Major histocompatibility complex (MHC) I and MHC II surface expression kinetics on untreated and transforming growth factor-β2 (TGF-β2)-pretreated mesenchymal stem cells (MSCs) following IFN-γ stimulation. MHC I and MHC II expression were measured on untreated and TGF-β2-pretreated MSCs from two horses via FACS every 24 h for 72 h following IFN-γ stimulation. (A) MHC I expression shown as the geometric mean fluorescence intensity (GMFI) of MSCs in each treatment group over time. (B) MHC II expression shown as the percent of the parent MSC population positive for MHC II in each treatment group over time.

Figure 7

Phenotype of untreated and transforming growth factor-β2 (TGF-β2)-treated mesenchymal stem cells (MSCs). (A) P2 MSCs were imaged via phase microscopy, bar = 500 µM. (B) P3 untreated and TGF-β2-treated MSCs were stained for positive MSC surface markers CD29, CD44, and CD90 and negative surface markers LFA-1 and CD45RO. Expression is shown as FACS histograms from five horses.

Figure 8

Cell yield and viability of untreated and transforming growth factor-β2 (TGF-β2)-treated mesenchymal stem cells (MSCs).
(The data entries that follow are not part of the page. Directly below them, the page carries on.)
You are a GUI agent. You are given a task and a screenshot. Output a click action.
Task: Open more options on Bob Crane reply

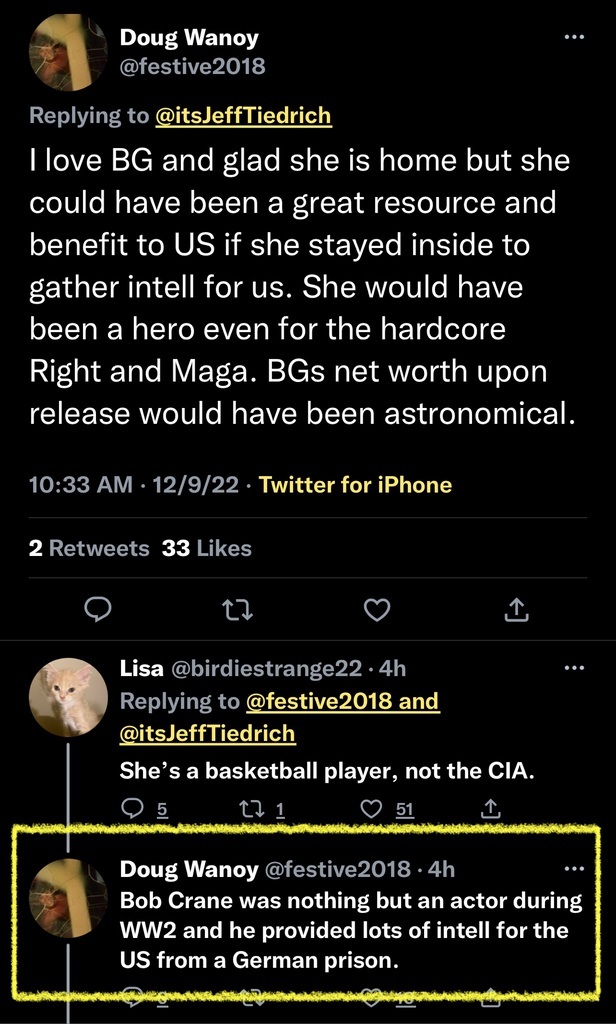573,868
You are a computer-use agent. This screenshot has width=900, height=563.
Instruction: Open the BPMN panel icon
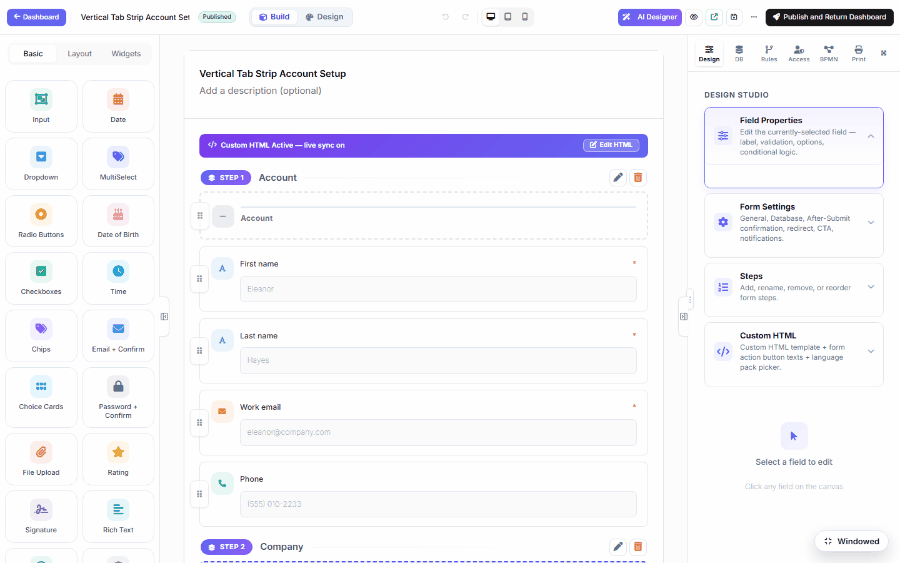click(828, 53)
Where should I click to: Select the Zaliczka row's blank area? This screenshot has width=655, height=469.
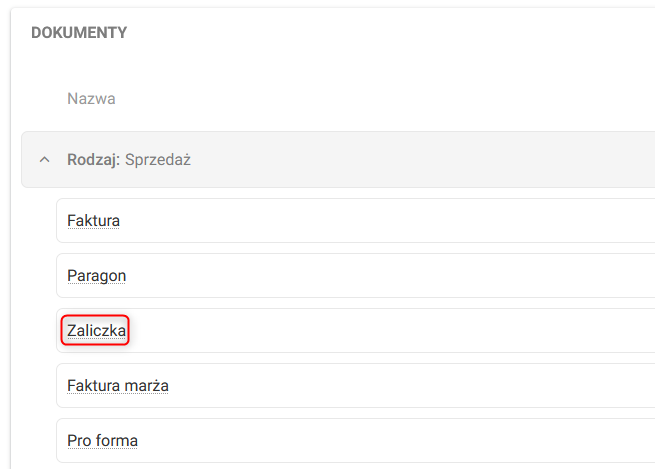[400, 330]
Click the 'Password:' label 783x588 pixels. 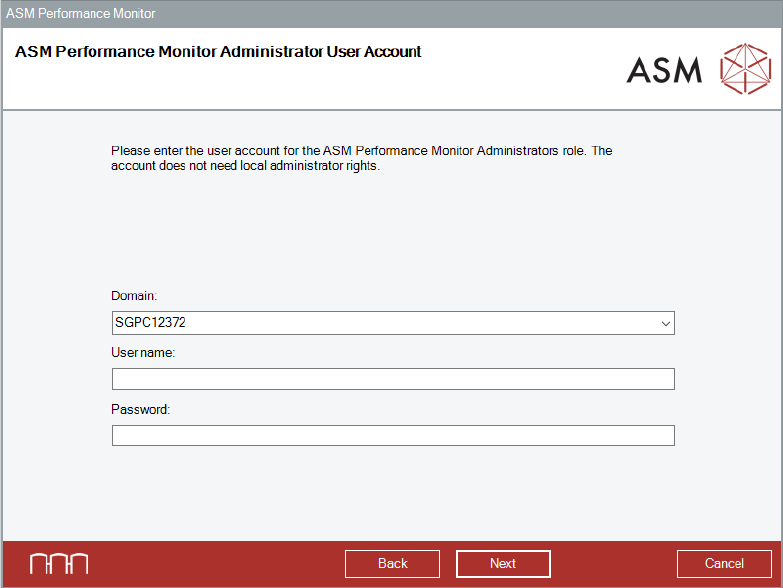pyautogui.click(x=141, y=409)
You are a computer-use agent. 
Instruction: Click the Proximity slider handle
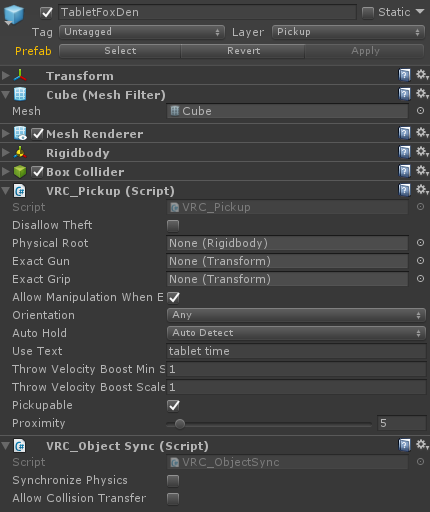180,424
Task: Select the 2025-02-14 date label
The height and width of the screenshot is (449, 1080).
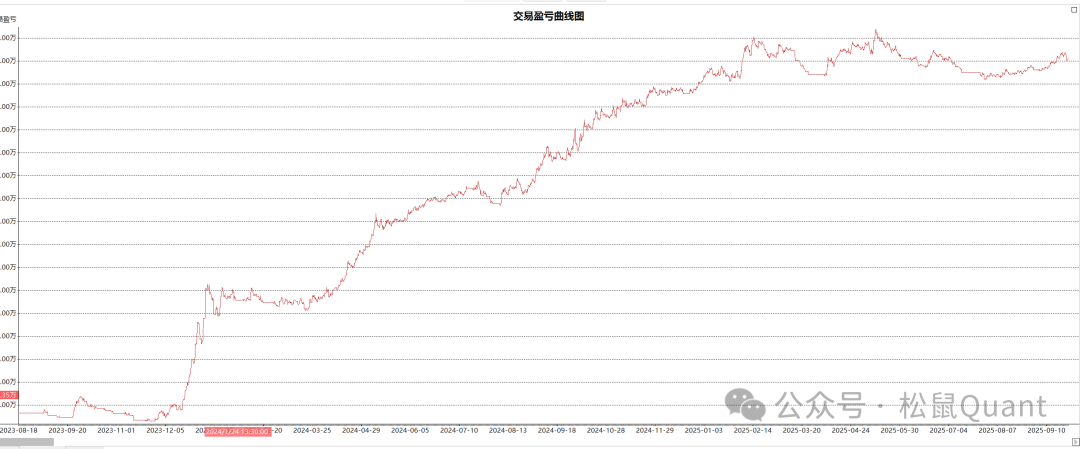Action: [x=753, y=430]
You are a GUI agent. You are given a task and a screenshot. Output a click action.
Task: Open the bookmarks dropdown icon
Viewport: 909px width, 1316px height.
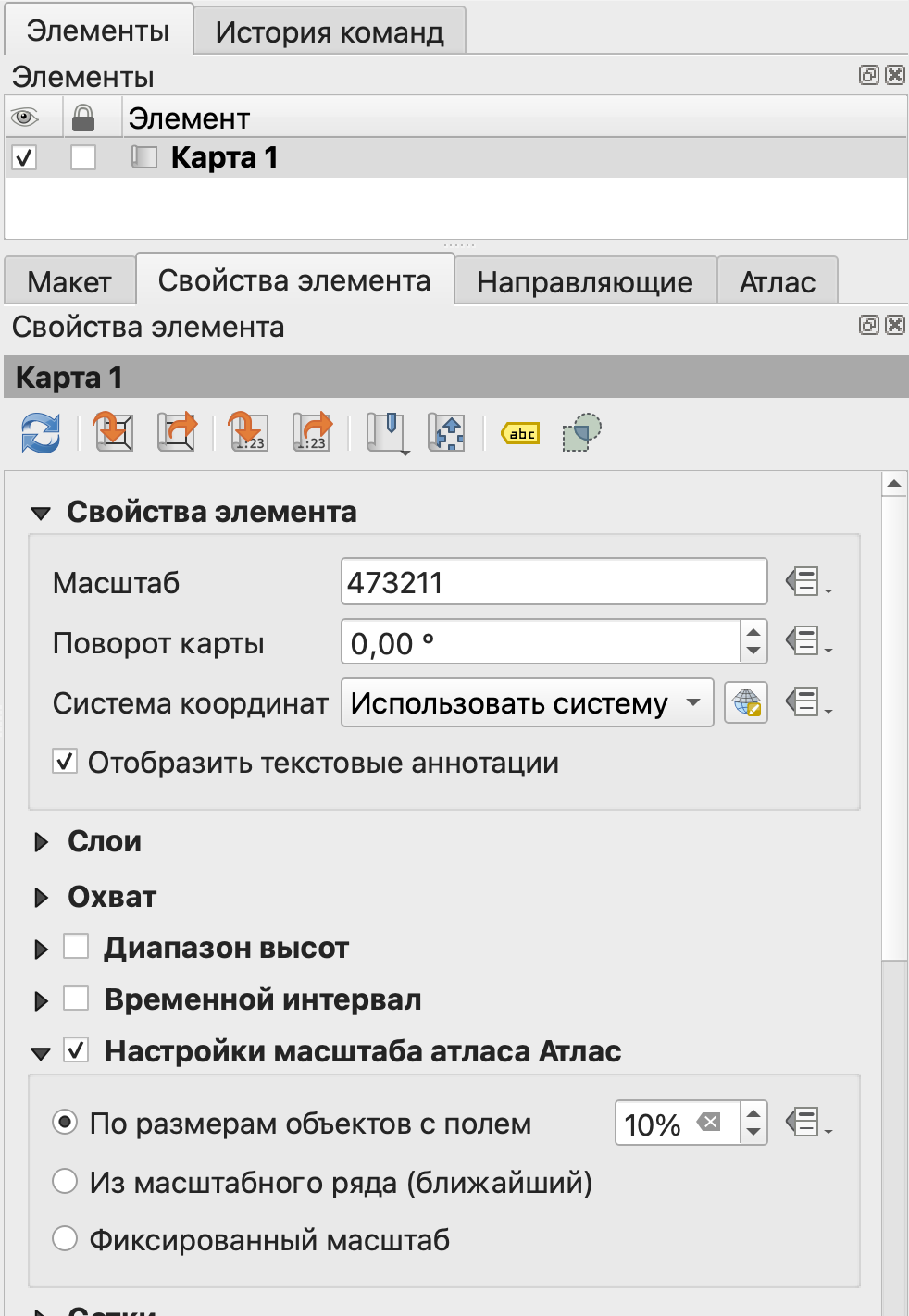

Cell yield and viability were determined at each passage using a Cellometer^® Auto 2000 and ViaStain™ AOPI Staining Solution. (A) Cell yield is displayed as the average fold change in cell counts relative to untreated MSCs. Data shown are mean ± SD of n = 8, ****p < 0.0001 by t-test (B) Viability is displayed as the average fold change in percent viability of MSCs relative to untreated MSCs. Data shown are mean ± SD of n = 8.

Figure 9

Production of TGF-β1 and transforming growth factor-β2 (TGF-β2) by untreated and TGF-β2-treated mesenchymal stem cells (MSCs). TGF-β1 and TGF-β2 concentrations were measured in the supernatant of untreated (−/− TGF-β2), untreated and IFN-γ stimulated (−/− TGF-β2 + IFN-γ), TGF-β2-pretreated (+/− TGF-β2), and TGF-β2-pretreated and IFN-γ stimulated (+/− TGF-β2 + IFN-γ) MSCs using a TGF-β multiplex assay. Superscript letters indicate significant differences between groups. (A) TGF-β1 is displayed as the mean concentration ± SD of n = 7. (B) TGF-β2 is displayed as the mean concentration ± SD of n = 7, p = 0.0045 by analysis of covariance.